Document segment >>
+++

# Do we have an amphibian or a dog?



## deejay (Aug 19, 2008)

This is my first Havanese Dog. Did I get a frog instead of a puppy? Chico is always laying like a frog with all four legs sticking out unlike our previous poodles and border collies. I have seen this before with bully type dogs who are overheated. Please tell me he is normal and just very cute.


----------



## Doggie Nut (Oct 20, 2006)

Welcome DeeJay....Your hav is normal.....they all prefer that position! Cute, isn't it??


----------



## Jennifer Clevenger (Jun 26, 2008)

A lot of Havs do it. You will find all kinds of things that Havs do differently than other dogs. They are quite unique.


----------



## Missy (Nov 6, 2006)

we call it frog-dog! or froggy-dog if he is being especially cute!!! one of mine does the other does not do froggy! WELCOME!


----------



## Renee (Mar 27, 2008)

+++

Data section >>
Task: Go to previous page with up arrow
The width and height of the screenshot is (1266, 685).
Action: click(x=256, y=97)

+++

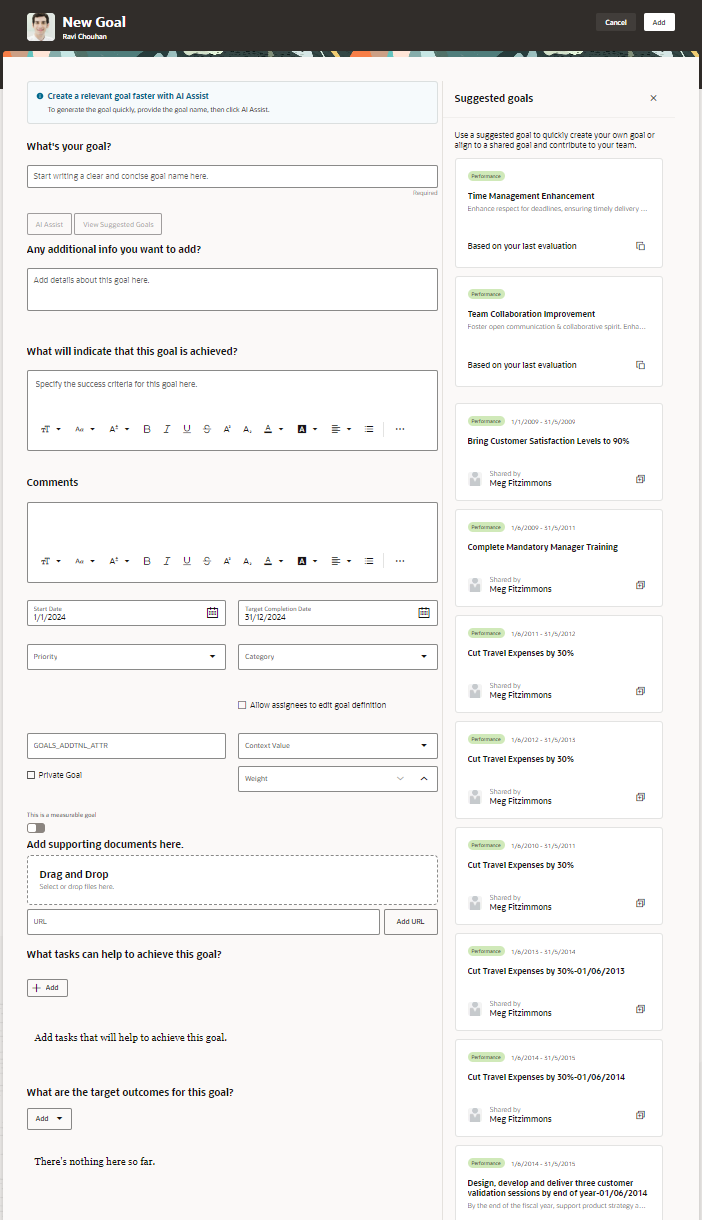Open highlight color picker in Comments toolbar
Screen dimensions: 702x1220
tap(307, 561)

+++

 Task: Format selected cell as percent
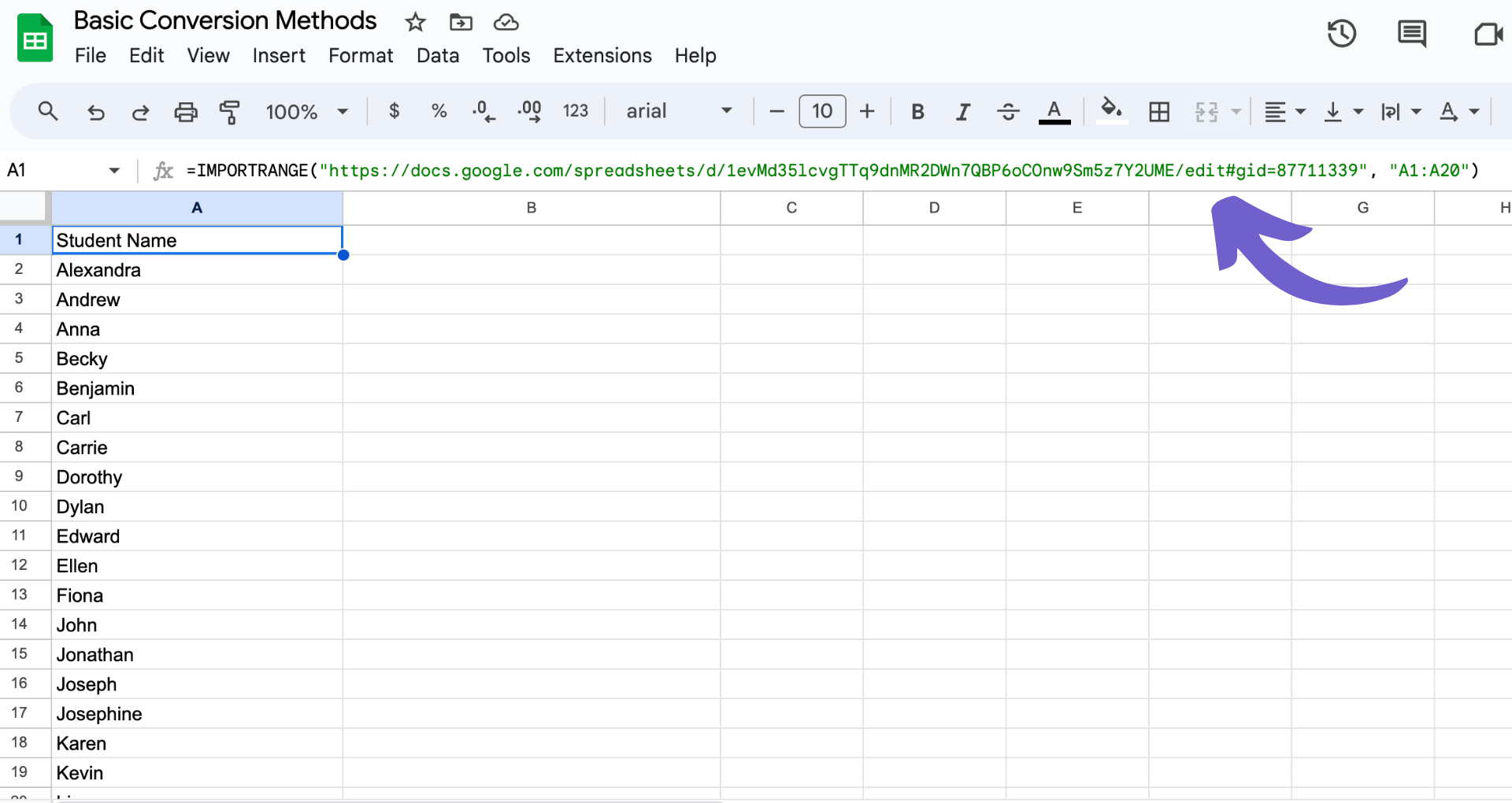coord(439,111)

+++

Exercise objective >> Please copy the forum thread about the frog-legged Havanese, beginning at the words "## Jennifer Clevenger" and stopping after "are quite unique.", and swap "Havs" for "Havanese".

Answer to this task >>
## Jennifer Clevenger (Jun 26, 2008)

A lot of Havanese do it. You will find all kinds of things that Havanese do differently than other dogs. They are quite unique.